- **GOAL OF THE EXERCISE**
The line that contains "Increase quantity with the plus icon" and all lines following it to the end of the data below: set these down exactly, and nothing besides.

======== PROVIDED DATA ========

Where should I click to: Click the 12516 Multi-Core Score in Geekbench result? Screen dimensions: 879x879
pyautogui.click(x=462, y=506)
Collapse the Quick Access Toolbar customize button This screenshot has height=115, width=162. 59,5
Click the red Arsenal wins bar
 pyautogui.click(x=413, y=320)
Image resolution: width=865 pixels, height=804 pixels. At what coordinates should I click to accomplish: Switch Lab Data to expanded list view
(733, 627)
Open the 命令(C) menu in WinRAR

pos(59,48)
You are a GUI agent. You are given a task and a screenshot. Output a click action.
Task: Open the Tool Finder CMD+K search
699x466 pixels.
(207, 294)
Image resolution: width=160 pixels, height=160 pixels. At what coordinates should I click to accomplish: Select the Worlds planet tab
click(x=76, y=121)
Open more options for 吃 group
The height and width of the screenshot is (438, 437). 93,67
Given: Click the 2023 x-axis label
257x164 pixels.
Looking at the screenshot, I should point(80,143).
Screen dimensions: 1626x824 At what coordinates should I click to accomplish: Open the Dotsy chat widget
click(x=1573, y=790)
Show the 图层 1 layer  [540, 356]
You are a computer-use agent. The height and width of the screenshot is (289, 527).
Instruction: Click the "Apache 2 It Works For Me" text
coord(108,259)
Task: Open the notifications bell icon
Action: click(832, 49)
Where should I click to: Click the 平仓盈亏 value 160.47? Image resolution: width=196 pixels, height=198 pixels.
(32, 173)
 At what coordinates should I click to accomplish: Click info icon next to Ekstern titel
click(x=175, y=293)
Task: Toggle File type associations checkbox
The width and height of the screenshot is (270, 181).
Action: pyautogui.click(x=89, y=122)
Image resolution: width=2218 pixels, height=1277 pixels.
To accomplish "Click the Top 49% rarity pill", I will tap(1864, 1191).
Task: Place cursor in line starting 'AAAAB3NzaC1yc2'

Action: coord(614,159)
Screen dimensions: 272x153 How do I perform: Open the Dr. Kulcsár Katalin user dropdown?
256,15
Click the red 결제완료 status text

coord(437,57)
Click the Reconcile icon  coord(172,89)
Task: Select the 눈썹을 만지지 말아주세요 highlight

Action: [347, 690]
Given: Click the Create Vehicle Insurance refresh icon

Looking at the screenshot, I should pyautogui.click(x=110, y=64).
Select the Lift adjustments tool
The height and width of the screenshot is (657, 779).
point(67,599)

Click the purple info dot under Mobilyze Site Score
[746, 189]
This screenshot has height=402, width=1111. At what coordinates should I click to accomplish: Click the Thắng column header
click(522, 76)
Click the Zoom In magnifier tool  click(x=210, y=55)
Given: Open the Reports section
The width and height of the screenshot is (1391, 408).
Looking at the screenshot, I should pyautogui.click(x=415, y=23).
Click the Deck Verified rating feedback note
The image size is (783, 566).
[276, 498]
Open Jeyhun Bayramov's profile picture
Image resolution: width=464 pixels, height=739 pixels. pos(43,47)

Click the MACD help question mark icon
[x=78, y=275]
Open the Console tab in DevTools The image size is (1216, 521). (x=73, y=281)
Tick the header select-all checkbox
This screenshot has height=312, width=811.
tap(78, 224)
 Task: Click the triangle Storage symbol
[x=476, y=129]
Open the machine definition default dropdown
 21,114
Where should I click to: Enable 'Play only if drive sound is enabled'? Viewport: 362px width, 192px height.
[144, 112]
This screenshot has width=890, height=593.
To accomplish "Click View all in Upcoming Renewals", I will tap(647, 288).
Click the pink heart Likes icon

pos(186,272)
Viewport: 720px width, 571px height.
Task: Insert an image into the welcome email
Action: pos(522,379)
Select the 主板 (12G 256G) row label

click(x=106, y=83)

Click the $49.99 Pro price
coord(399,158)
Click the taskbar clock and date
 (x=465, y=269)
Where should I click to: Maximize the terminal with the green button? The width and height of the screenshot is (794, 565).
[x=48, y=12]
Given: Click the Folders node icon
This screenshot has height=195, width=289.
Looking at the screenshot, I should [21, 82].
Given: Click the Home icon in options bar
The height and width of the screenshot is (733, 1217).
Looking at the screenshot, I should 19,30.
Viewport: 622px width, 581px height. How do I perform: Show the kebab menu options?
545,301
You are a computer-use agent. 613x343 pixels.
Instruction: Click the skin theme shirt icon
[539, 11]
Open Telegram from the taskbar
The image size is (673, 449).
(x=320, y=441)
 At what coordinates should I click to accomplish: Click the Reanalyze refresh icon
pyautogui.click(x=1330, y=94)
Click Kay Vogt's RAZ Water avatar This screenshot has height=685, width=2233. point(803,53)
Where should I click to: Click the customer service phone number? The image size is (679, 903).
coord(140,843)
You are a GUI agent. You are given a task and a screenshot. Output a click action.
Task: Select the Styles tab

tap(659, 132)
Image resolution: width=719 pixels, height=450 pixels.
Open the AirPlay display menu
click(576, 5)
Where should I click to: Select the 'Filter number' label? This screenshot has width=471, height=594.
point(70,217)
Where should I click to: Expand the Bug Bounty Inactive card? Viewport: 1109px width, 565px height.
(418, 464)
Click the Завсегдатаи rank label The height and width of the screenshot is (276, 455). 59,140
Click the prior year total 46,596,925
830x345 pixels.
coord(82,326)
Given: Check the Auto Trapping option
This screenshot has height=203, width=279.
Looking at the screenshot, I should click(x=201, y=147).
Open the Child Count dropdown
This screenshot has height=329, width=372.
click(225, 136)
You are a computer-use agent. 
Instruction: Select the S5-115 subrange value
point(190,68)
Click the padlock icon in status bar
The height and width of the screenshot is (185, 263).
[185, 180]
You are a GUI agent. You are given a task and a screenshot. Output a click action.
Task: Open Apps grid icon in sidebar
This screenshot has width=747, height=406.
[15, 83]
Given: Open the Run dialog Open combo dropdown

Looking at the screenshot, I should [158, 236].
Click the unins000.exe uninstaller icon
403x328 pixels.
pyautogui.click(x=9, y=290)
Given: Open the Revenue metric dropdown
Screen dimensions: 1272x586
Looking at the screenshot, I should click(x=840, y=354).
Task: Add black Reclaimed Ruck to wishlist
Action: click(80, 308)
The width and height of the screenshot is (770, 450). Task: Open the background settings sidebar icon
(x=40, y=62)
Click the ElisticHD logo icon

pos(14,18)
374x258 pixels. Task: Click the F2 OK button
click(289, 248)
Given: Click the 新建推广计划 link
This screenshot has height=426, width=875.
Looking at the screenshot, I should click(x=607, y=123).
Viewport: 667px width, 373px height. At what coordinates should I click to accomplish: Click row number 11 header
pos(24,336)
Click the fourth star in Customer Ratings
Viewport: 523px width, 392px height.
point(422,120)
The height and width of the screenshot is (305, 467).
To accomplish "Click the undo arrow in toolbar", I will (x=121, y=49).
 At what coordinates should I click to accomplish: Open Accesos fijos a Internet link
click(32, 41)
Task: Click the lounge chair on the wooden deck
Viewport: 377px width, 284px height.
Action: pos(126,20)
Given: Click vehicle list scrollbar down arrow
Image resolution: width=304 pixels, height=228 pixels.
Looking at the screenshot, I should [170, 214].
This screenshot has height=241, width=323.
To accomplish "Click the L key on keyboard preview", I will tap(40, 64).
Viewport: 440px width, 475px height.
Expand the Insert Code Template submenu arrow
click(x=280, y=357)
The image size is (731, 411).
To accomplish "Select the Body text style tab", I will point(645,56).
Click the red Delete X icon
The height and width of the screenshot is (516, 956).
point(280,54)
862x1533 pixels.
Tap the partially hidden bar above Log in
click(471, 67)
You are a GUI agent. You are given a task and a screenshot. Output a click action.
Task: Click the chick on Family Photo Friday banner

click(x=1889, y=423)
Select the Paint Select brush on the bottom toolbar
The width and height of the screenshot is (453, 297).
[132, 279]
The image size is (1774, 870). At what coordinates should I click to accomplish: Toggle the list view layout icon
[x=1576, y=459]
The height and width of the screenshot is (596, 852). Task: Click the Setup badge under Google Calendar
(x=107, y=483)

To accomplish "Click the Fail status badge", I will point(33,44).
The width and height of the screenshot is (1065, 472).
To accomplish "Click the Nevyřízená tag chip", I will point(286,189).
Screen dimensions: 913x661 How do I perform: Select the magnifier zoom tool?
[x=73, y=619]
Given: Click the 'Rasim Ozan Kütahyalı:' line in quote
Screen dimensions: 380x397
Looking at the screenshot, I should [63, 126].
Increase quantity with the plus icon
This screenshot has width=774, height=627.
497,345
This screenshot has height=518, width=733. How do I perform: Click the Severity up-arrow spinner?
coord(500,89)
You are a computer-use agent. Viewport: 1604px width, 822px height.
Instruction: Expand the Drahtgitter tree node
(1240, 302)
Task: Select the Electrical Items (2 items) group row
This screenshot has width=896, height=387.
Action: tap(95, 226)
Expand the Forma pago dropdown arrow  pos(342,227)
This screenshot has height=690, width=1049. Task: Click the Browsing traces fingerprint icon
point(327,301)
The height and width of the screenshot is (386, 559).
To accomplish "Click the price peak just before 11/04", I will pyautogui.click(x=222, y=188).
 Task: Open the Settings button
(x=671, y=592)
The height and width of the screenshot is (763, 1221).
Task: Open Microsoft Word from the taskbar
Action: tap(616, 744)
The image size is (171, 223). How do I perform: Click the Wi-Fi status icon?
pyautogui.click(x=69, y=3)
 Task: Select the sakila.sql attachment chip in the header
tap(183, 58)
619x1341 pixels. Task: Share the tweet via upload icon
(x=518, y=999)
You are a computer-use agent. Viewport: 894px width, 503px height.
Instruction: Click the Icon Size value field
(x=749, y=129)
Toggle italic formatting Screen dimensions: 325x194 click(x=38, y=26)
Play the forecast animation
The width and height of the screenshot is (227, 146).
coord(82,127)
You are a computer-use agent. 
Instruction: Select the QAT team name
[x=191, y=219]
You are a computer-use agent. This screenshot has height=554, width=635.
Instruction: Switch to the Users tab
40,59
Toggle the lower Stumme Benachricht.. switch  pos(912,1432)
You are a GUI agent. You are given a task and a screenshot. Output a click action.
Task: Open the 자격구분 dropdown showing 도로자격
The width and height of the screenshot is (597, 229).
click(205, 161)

========

- **OUTPUT OF THE EXERCISE**
Increase quantity with the plus icon
This screenshot has width=774, height=627.
497,345
This screenshot has height=518, width=733. How do I perform: Click the Severity up-arrow spinner?
coord(500,89)
You are a computer-use agent. Viewport: 1604px width, 822px height.
Instruction: Expand the Drahtgitter tree node
(1240, 302)
Task: Select the Electrical Items (2 items) group row
This screenshot has width=896, height=387.
Action: tap(95, 226)
Expand the Forma pago dropdown arrow  pos(342,227)
This screenshot has height=690, width=1049. Task: Click the Browsing traces fingerprint icon
point(327,301)
The height and width of the screenshot is (386, 559).
To accomplish "Click the price peak just before 11/04", I will pyautogui.click(x=222, y=188).
 Task: Open the Settings button
(x=671, y=592)
The height and width of the screenshot is (763, 1221).
Task: Open Microsoft Word from the taskbar
Action: tap(616, 744)
The image size is (171, 223). How do I perform: Click the Wi-Fi status icon?
pyautogui.click(x=69, y=3)
 Task: Select the sakila.sql attachment chip in the header
tap(183, 58)
619x1341 pixels. Task: Share the tweet via upload icon
(x=518, y=999)
You are a computer-use agent. Viewport: 894px width, 503px height.
Instruction: Click the Icon Size value field
(x=749, y=129)
Toggle italic formatting Screen dimensions: 325x194 click(x=38, y=26)
Play the forecast animation
The width and height of the screenshot is (227, 146).
coord(82,127)
You are a computer-use agent. 
Instruction: Select the QAT team name
[x=191, y=219]
You are a computer-use agent. This screenshot has height=554, width=635.
Instruction: Switch to the Users tab
40,59
Toggle the lower Stumme Benachricht.. switch  pos(912,1432)
You are a GUI agent. You are given a task and a screenshot. Output a click action.
Task: Open the 자격구분 dropdown showing 도로자격
The width and height of the screenshot is (597, 229).
click(205, 161)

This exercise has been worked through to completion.